# Por hacer:
Muestra cada línea del listado que contenga la palabra "Click", copiándola completa. Ten en cuenta que se distinguen mayúsculas y minúsculas.

# Datos de entrada:
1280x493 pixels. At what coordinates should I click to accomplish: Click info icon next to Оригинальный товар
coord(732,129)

...

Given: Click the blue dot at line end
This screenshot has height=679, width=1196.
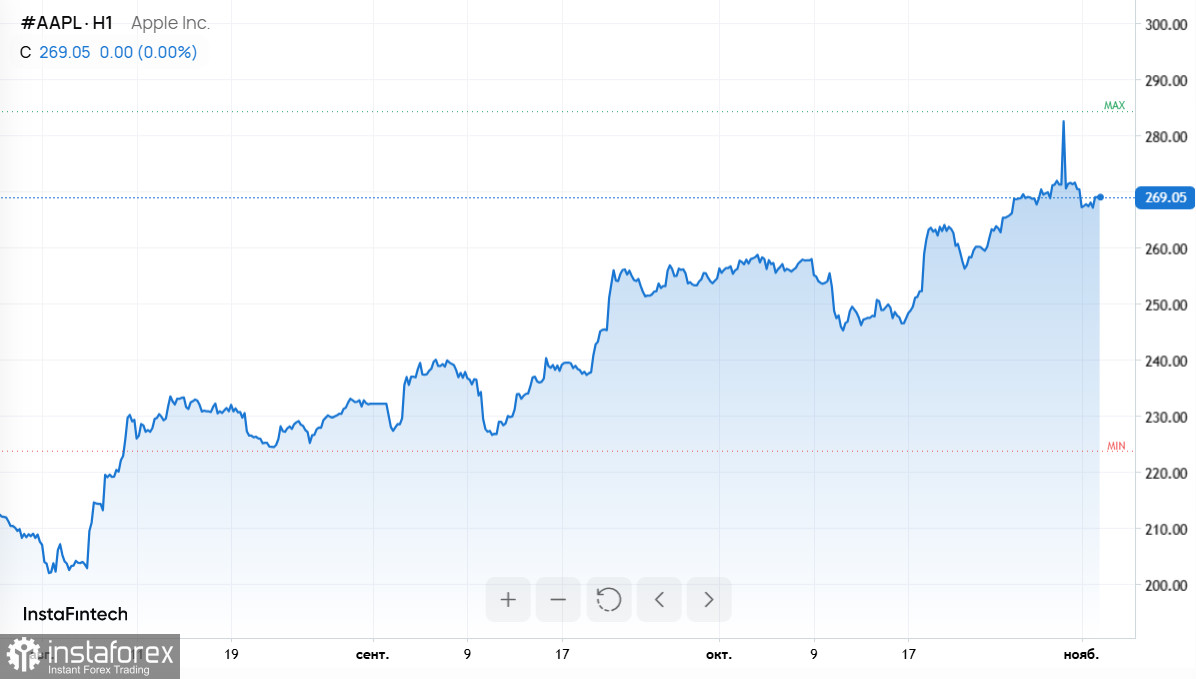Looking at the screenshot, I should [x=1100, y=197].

---

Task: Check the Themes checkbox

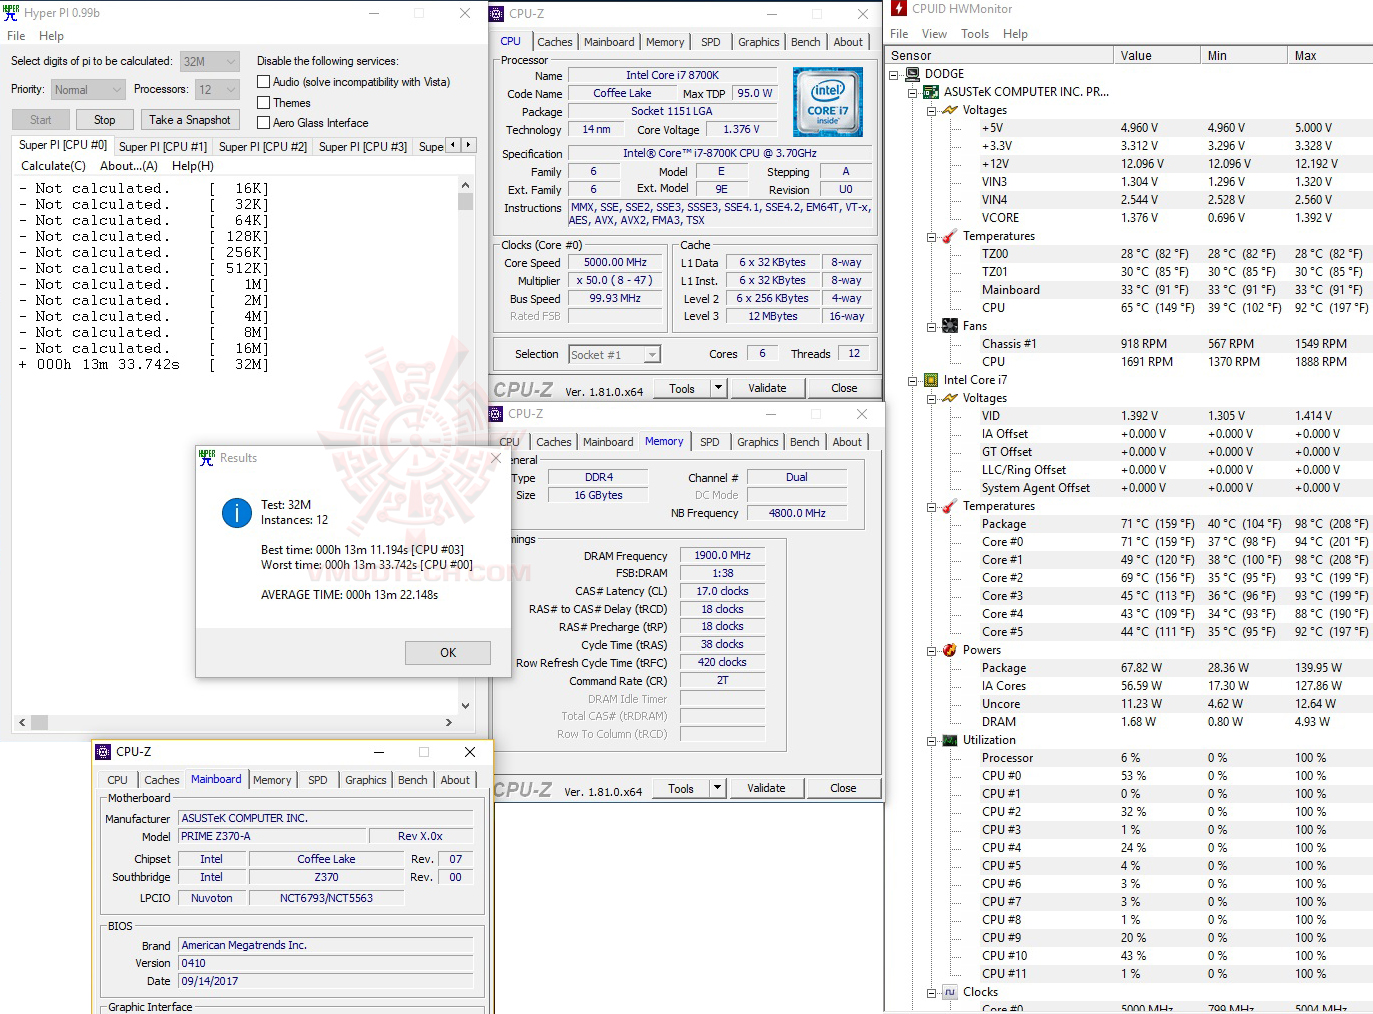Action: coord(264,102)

# Ejercicio resuelto:
1280x493 pixels. At what coordinates should I click to accomplish: Click info icon next to Оригинальный товар
Given: Click the blue dot at line end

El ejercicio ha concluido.